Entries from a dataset
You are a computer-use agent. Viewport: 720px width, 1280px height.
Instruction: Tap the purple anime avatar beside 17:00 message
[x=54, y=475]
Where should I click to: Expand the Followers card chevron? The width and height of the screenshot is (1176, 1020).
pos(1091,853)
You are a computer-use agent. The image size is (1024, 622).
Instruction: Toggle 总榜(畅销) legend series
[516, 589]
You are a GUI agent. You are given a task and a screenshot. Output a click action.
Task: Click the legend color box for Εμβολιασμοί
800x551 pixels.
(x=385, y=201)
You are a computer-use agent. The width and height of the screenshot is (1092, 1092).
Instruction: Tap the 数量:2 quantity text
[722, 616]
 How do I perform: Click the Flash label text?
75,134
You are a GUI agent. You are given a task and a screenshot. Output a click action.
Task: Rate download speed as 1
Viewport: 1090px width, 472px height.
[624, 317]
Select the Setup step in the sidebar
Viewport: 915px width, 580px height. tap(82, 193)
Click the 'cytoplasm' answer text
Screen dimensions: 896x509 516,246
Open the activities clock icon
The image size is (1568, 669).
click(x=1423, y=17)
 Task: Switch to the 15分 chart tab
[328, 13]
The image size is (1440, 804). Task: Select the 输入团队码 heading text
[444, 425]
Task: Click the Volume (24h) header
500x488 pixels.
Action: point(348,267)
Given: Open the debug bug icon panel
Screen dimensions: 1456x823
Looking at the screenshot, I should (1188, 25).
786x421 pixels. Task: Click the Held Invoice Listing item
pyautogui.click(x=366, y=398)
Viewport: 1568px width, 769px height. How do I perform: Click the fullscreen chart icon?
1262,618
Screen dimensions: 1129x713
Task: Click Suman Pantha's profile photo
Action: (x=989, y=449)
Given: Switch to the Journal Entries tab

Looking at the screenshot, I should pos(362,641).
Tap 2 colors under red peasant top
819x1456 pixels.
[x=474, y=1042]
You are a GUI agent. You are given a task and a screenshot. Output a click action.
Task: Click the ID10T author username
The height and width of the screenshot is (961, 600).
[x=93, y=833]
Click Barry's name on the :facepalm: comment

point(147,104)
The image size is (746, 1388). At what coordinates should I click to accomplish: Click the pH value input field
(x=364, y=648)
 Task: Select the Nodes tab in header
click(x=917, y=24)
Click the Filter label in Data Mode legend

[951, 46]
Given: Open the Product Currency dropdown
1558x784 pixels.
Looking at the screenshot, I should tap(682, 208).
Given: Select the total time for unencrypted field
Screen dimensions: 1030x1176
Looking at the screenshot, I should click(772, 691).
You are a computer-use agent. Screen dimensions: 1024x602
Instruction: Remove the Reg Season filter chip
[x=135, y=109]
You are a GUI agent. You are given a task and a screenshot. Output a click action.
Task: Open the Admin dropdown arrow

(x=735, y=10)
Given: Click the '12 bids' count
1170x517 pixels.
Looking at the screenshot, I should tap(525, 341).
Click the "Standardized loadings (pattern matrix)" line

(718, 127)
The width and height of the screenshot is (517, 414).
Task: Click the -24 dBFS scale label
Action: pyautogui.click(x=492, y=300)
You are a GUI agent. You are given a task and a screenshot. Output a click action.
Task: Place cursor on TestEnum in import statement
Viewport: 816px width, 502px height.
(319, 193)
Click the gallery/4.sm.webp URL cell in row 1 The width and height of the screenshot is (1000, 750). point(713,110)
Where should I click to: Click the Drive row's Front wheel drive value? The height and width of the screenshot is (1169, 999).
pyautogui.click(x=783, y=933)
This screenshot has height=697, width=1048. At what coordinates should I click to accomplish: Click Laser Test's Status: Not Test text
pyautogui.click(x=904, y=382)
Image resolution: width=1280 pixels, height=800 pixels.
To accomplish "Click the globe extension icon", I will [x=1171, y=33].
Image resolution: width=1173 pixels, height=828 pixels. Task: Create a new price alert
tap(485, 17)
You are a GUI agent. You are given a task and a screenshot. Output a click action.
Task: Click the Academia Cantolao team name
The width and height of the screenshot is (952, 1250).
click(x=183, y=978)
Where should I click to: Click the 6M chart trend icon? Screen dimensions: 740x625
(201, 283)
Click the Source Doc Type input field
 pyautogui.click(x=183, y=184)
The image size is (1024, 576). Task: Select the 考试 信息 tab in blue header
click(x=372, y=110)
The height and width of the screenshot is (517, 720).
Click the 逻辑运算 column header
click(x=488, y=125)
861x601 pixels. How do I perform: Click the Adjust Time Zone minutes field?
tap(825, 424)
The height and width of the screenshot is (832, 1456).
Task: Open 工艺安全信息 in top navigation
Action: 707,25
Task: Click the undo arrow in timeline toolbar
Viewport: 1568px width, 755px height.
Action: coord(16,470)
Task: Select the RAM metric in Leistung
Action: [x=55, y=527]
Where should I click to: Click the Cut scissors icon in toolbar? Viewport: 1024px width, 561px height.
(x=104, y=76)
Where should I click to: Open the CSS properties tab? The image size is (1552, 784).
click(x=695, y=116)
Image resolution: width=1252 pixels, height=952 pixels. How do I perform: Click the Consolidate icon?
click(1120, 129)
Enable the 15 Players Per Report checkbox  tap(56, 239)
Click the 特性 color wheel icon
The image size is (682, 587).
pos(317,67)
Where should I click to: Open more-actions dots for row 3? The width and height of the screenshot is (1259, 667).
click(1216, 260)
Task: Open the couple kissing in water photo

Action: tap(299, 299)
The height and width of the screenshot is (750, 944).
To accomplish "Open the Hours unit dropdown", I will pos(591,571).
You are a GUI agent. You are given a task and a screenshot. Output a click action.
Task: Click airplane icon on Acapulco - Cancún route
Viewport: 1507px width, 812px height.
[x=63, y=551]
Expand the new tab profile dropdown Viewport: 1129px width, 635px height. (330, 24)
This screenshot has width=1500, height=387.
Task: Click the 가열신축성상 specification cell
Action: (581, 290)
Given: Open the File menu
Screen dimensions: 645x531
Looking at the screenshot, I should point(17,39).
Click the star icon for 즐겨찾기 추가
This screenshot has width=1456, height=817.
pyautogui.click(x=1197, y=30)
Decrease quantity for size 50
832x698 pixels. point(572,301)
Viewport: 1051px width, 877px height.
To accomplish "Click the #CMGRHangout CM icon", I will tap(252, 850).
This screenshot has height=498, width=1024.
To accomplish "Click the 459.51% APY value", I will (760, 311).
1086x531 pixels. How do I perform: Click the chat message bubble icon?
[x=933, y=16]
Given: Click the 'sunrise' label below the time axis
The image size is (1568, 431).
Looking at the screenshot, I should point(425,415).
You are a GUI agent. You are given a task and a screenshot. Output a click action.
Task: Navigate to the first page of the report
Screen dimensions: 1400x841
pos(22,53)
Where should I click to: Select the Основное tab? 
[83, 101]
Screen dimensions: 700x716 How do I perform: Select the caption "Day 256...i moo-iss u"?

▶ _WHAT IS BEING ASKED_: Format everything from the start of the records down to and including the line containing "pos(1091,853)" as a Markdown table with a Row column for the row number and a Line column for the line's text, leaving out any blank lines.

▶ _FULL SOLUTION_:
| Row | Line |
|---|---|
| 1 | You are a computer-use agent. Viewport: 720px width, 1280px height. |
| 2 | Instruction: Tap the purple anime avatar beside 17:00 message |
| 3 | [x=54, y=475] |
| 4 | Where should I click to: Expand the Followers card chevron? The width and height of the screenshot is (1176, 1020). |
| 5 | pos(1091,853) |